Hong Kong’s commercial real estate market in 2025 is characterized by oversupply, record vacancy rates, and continued pressure on rents, offering investors both opportunities and significant risks.

Recent Trends

  • High Vacancy Rates:
    • Offices: rates reaching 13.6% in H1 2025 (up to 19% in some districts).
    • Retail: vacancy at 10.5% for luxury shopping centers and street-front stores.
  • Continued Decline in Rents and Values:
    • Commercial asset values expected to decline an additional 5-10% this year.
    • Premium office rents: cumulative decline of approximately -41.4% since the 2019 peak.
  • Significant New Office Supply Expected (~3.5 million net square feet expected for delivery this year), increasing downward pressure.
SectorVacancy Rate (%)Annual Value Change (%)Annual Rent Change (%)
OfficesUp to ~19-5 to -10-2.5 (premium)
Retail (luxury)~10.5Not specified-3.4
Retail (street)~12Not specified-2.3
Logistics~10Not specified-0.8 quarterly

Preferred Investment Districts

  • Central & Admiralty: Still preferred despite general decline; high concentration of premium buildings offering relative resilience.
  • Tsim Sha Tsui & Causeway Bay: Heart of high-end retail with recent major projects like International Gateway Centre or One Causeway Bay.
  • Kowloon East: Emerging district with modern buildings attracting “flight to quality” movement.

Main Types of Available Properties

  • Prime buildings (“Grade A”), often with ESG certifications
  • Shopping centers/high street retail
  • Modern logistics warehouses

Influential Economic Data

Summary list:

  • Overall office occupancy rate: approximately 80-87%
  • Average prime office rental yields: between 2-3% depending on location
  • Average Central Grade A office rental cost: around HKD $90-110/sq ft/month
  • Premium logistics warehousing in Kowloon/NT: HKD $15-18/sq ft/month

Yields are under pressure due to widespread rent declines and limited demand outside very central areas.

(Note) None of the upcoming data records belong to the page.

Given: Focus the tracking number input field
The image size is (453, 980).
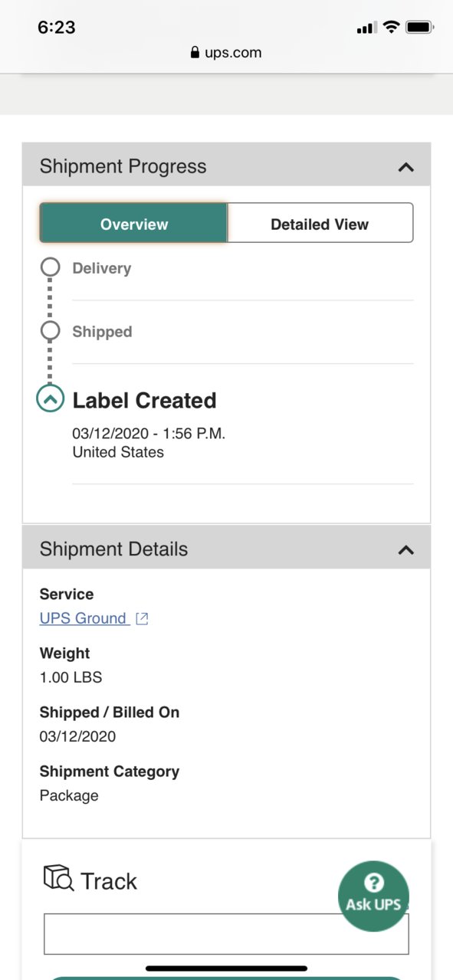Looking at the screenshot, I should (226, 934).
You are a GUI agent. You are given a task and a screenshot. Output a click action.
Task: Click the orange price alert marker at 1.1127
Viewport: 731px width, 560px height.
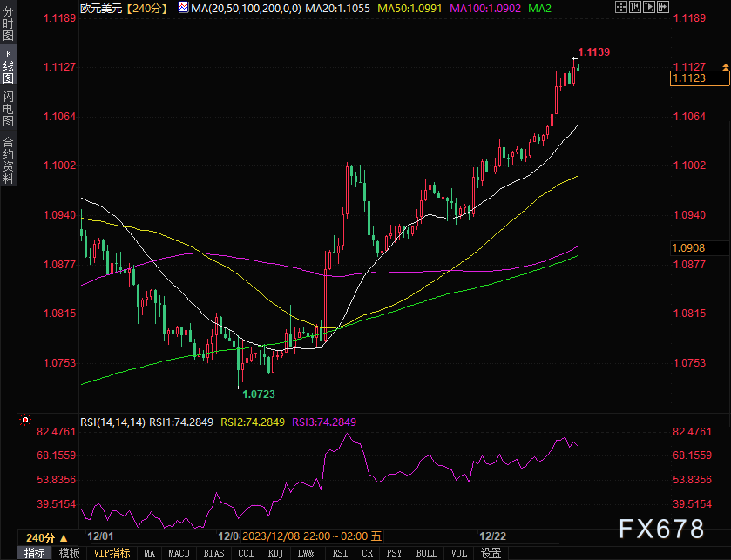pos(725,66)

Long-term Outlook & Risk Factors

Opportunities:

  • Strategic repositioning possible due to supply surplus (“flight to quality”)
  • New high-end projects allowing cost reduction/flexibility for end users

Risks:

  • Persistent macroeconomic uncertainties related to global trade
  • Lasting impact of remote work on traditional office demand
  • Enhanced political/regulatory risk due to evolving Sino-international relations (possible increased regulatory pressure)

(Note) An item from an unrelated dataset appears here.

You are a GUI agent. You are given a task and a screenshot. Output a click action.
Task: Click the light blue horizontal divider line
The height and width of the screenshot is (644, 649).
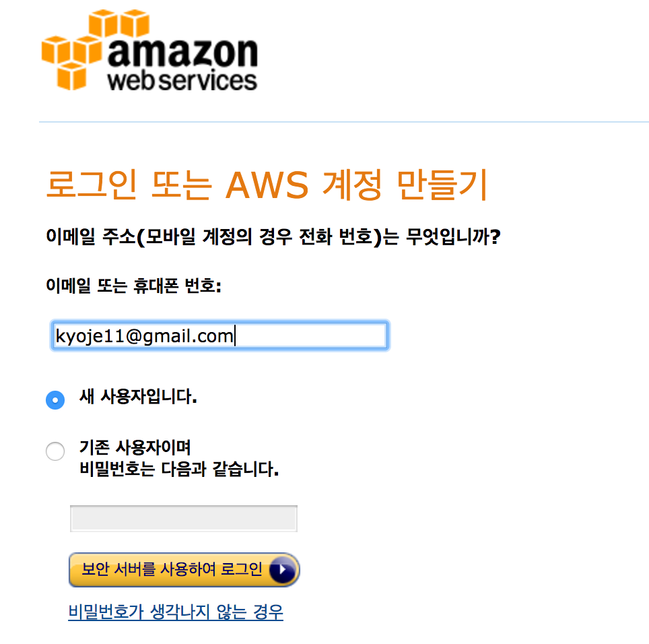344,122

Recent Concrete Examples or Iconic Projects

Project / LocationTypeArea
International Gateway Centre (TST)Grade A Office>2.1 M sq ft
One Causeway BayPrime Office~410 K sq ft
Cainiao Smart Gateway (Chek Lap Kok)Warehouse/logistics100 K sq ft

Key Takeaways

The current context favors tenants across all major segments due to abundant supply and increased flexibility during negotiations. Outlook remains uncertain on the political/regulatory front while the market’s structural transformation requires caution from investors seeking quick returns or stable valuations.

Good to Know:

Hong Kong’s commercial real estate market currently presents various investment opportunities, particularly in preferred districts like Central, Tsim Sha Tsui, and Kowloon East, where office and retail properties are especially sought after. Despite a slight slowdown due to political tensions and post-pandemic economic adjustments, occupancy rates remain high, around 89%, and rental yields competitive, often above 3%. The average rental cost for prime offices reaches 1300 HKD per square foot, but more affordable opportunities are also emerging in Kai Tak and other developing areas. Flagship projects like Gaw Capital’s Hongkong Land in Central demonstrate the market’s resilience, although investors should pay attention to changing regulations and the impacts of potential interest rate increases. Long-term, economic reforms and Hong Kong’s role as Asia’s financial hub support generally positive prospects for commercial real estate.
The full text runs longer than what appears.